→ Work task
The answer must be an exact copy of the lines from the one with "Task: Reply to the 'Anna says' comment" through the final line below, with no pictures and nothing else.

Data entries
● ● ●

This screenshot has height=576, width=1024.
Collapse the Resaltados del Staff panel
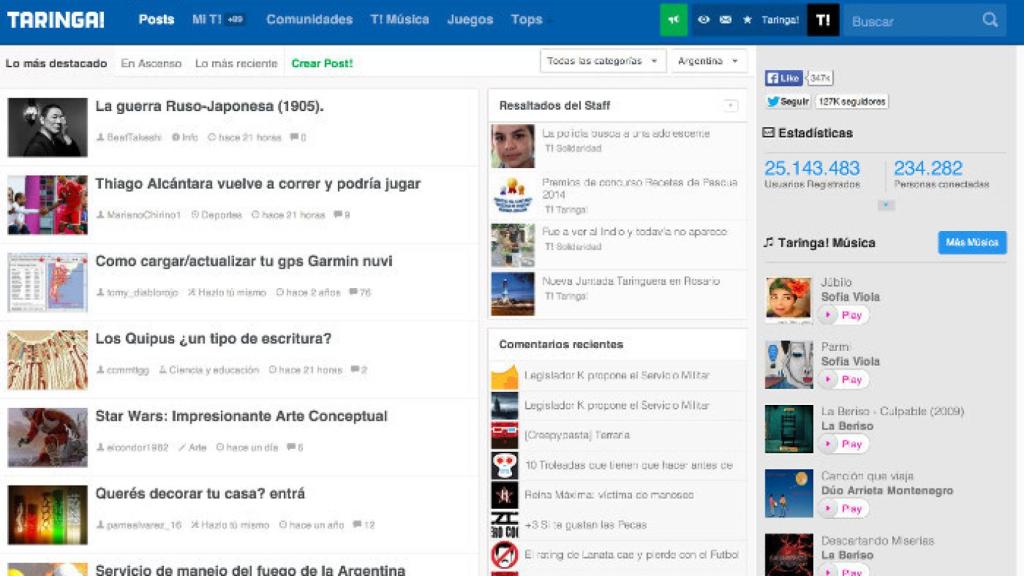[729, 105]
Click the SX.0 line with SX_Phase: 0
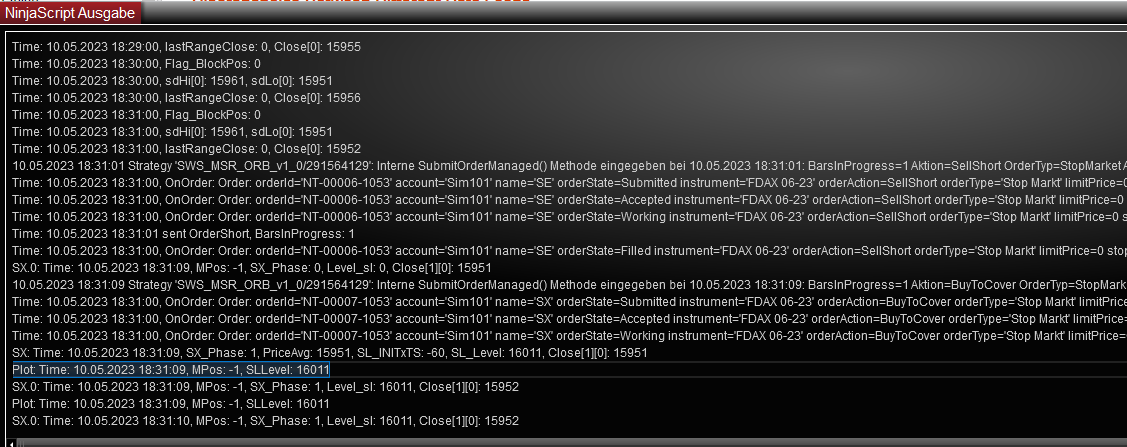This screenshot has height=447, width=1127. pos(251,268)
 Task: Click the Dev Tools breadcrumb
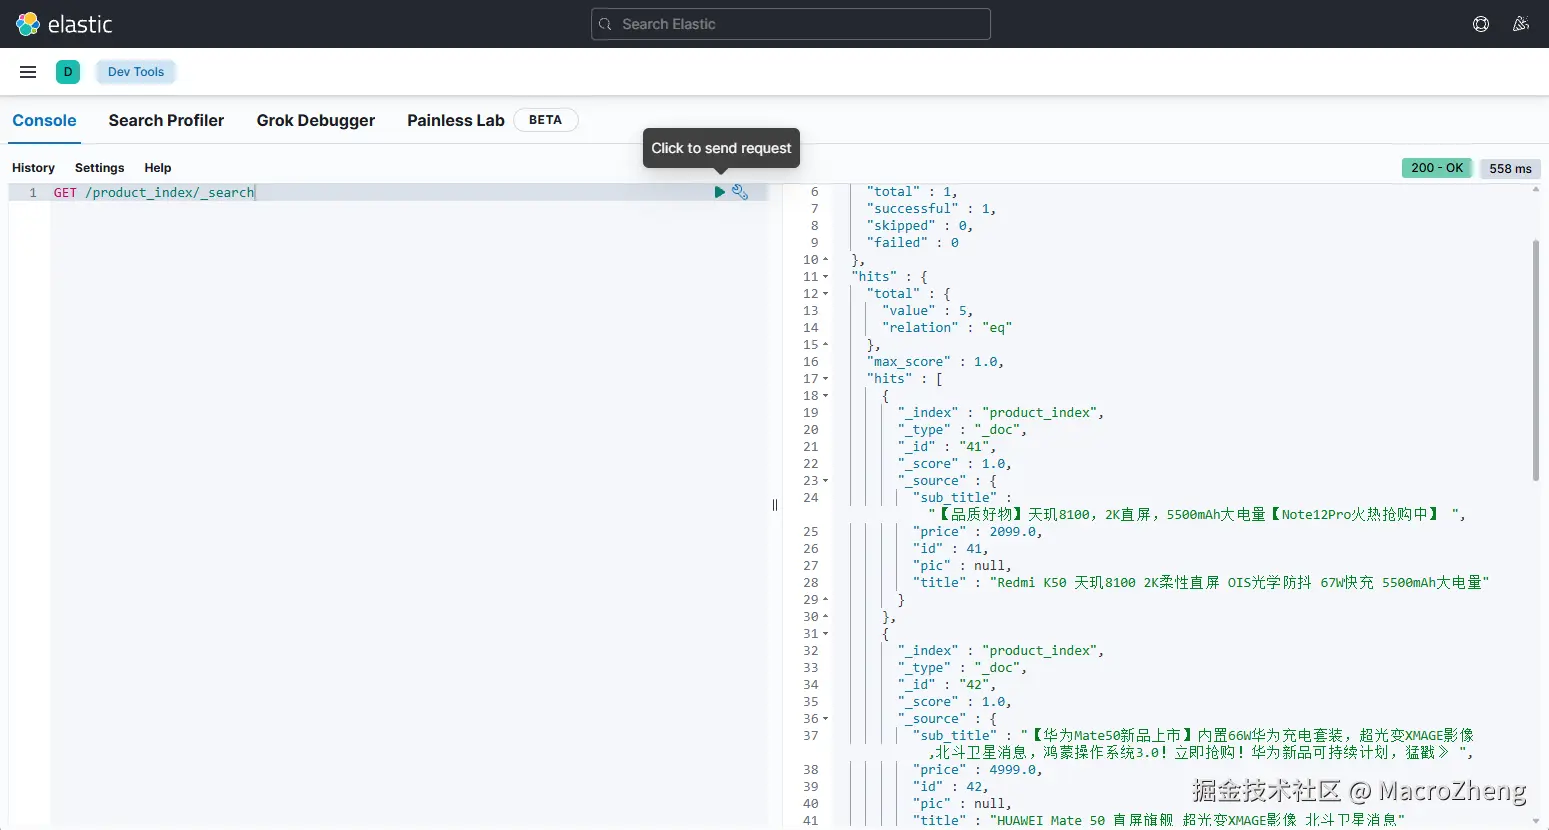(136, 72)
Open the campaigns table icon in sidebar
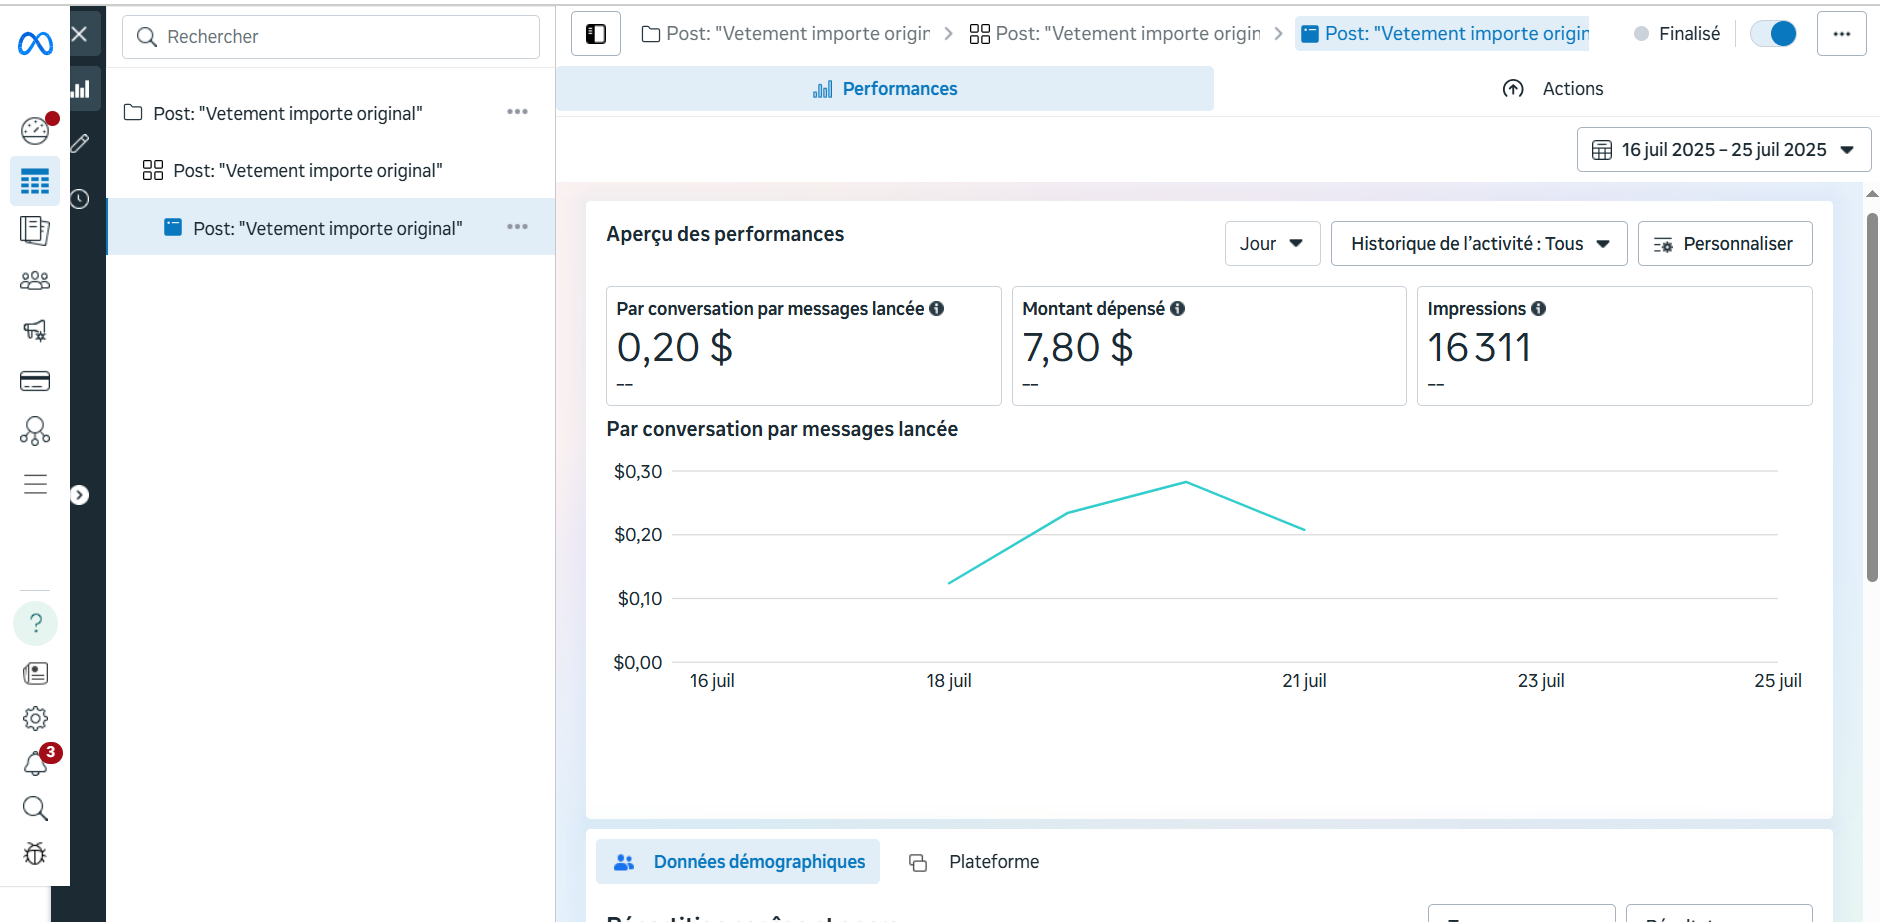Screen dimensions: 1880x922 [x=35, y=181]
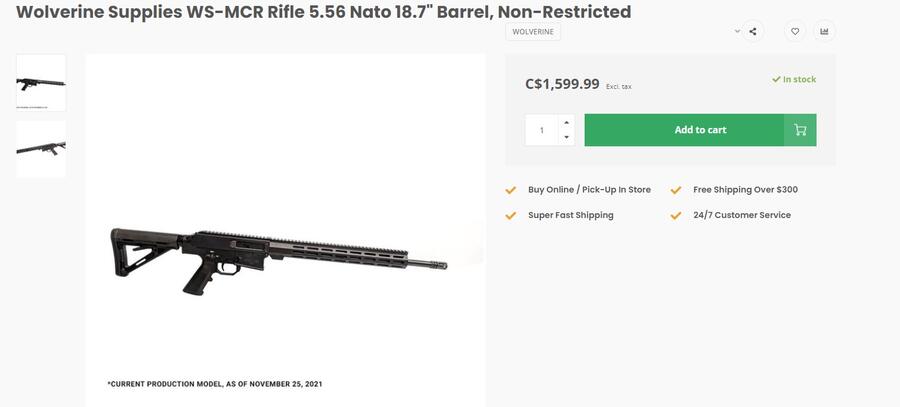Click the compare chart icon
Screen dimensions: 900x407
(x=824, y=31)
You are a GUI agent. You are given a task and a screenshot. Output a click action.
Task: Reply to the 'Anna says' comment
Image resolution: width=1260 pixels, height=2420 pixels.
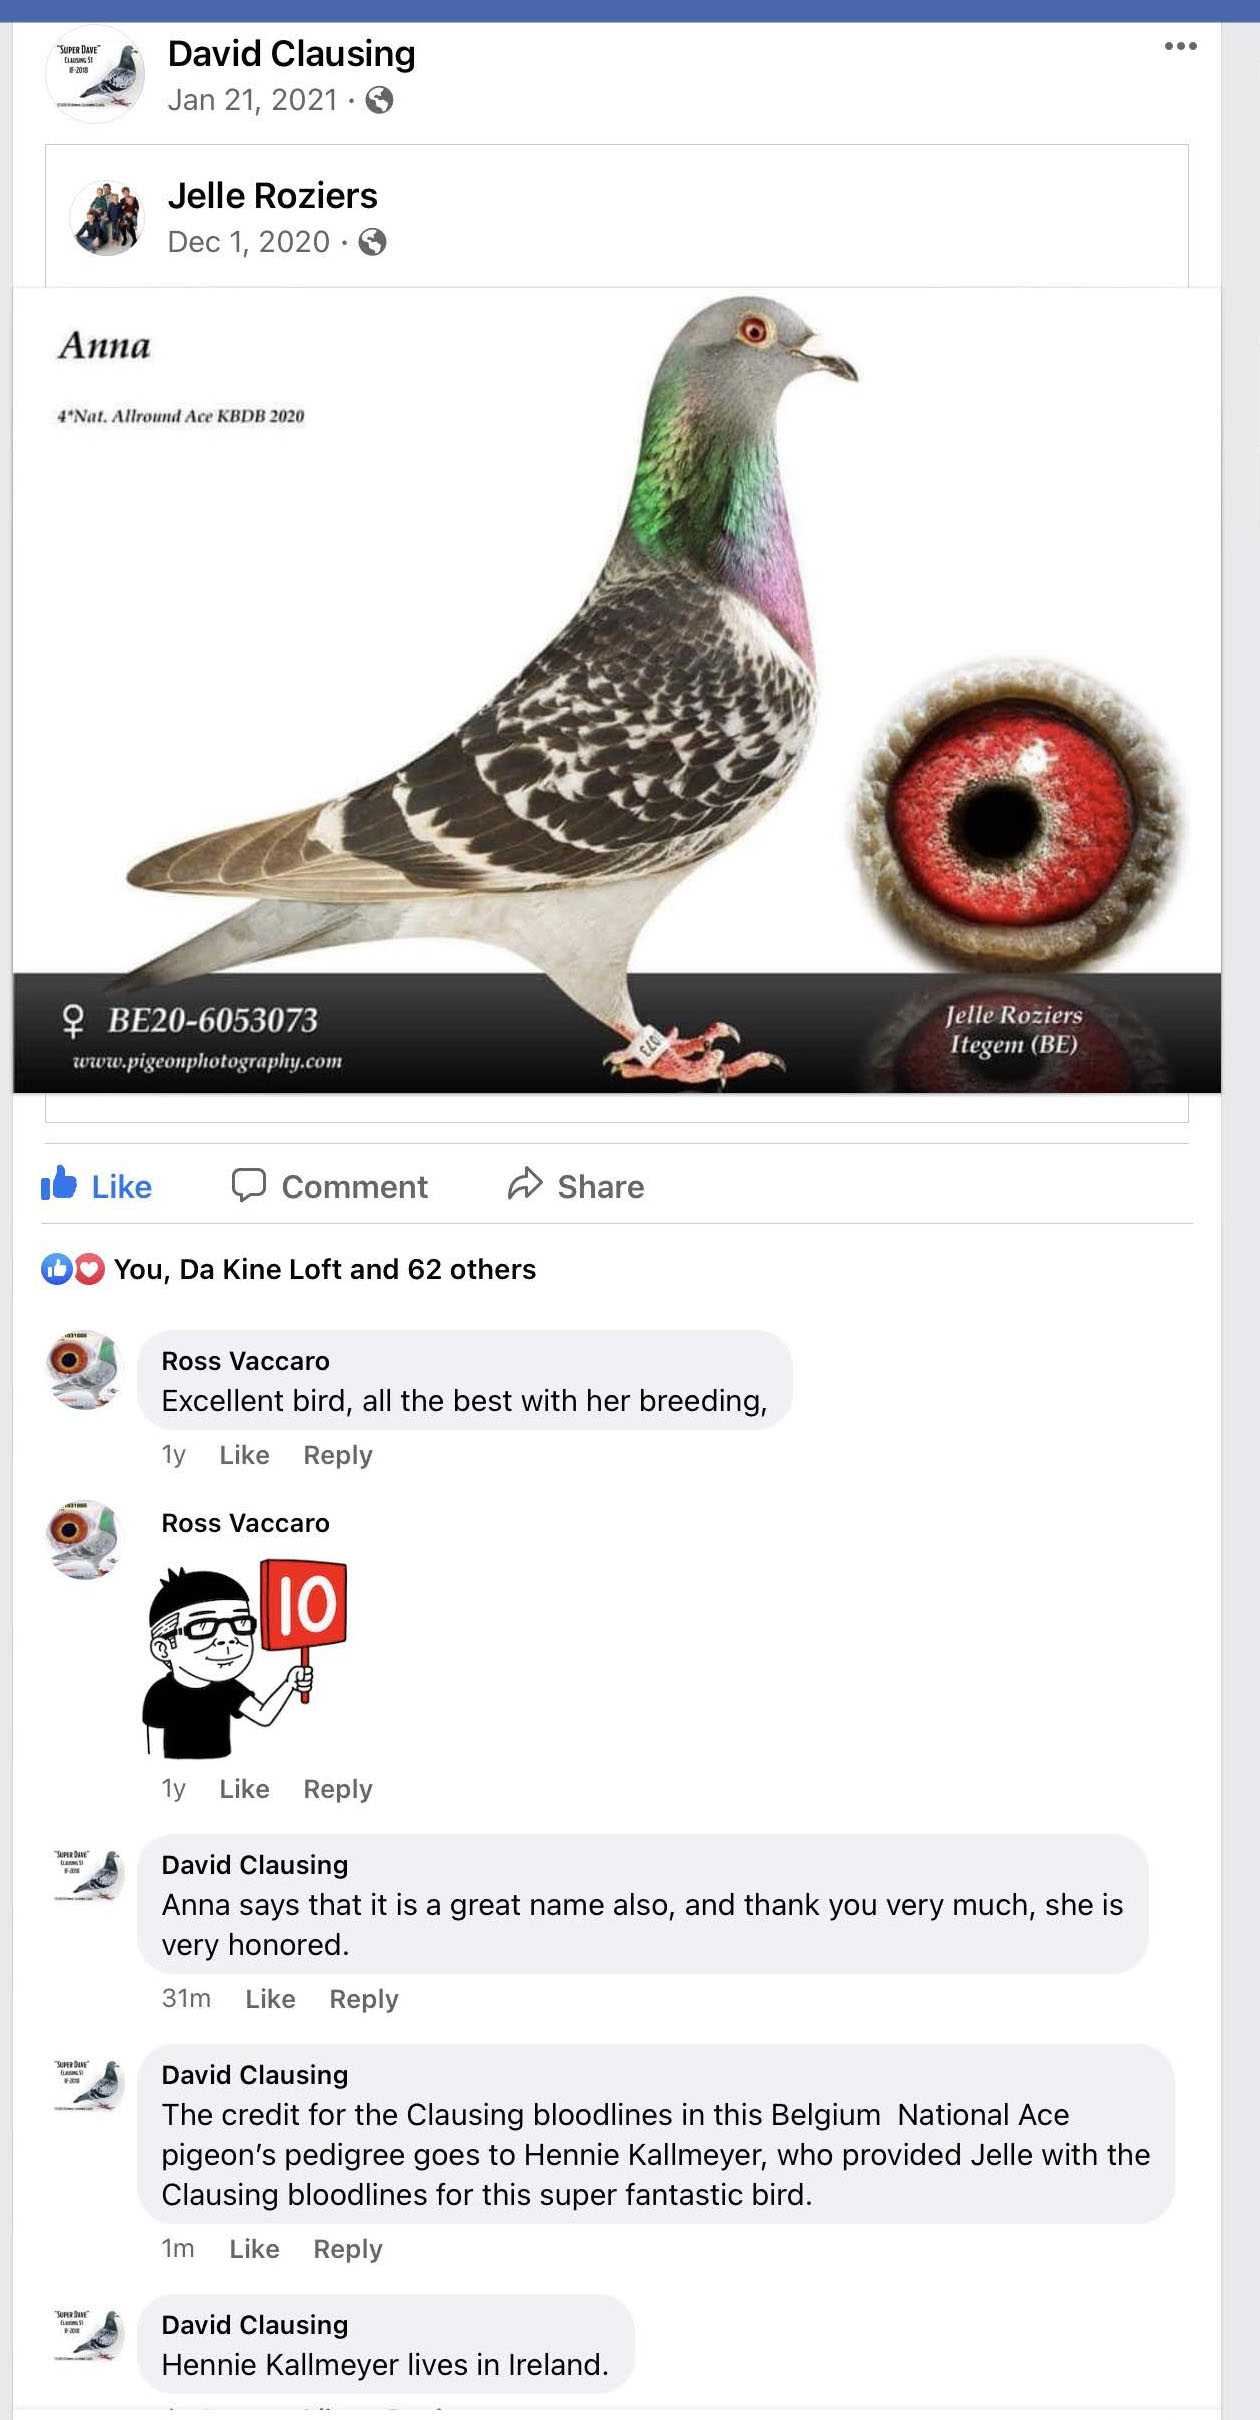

● ● ●

→ Answer to the problem
Task: Reply to the 'Anna says' comment
Image resolution: width=1260 pixels, height=2420 pixels.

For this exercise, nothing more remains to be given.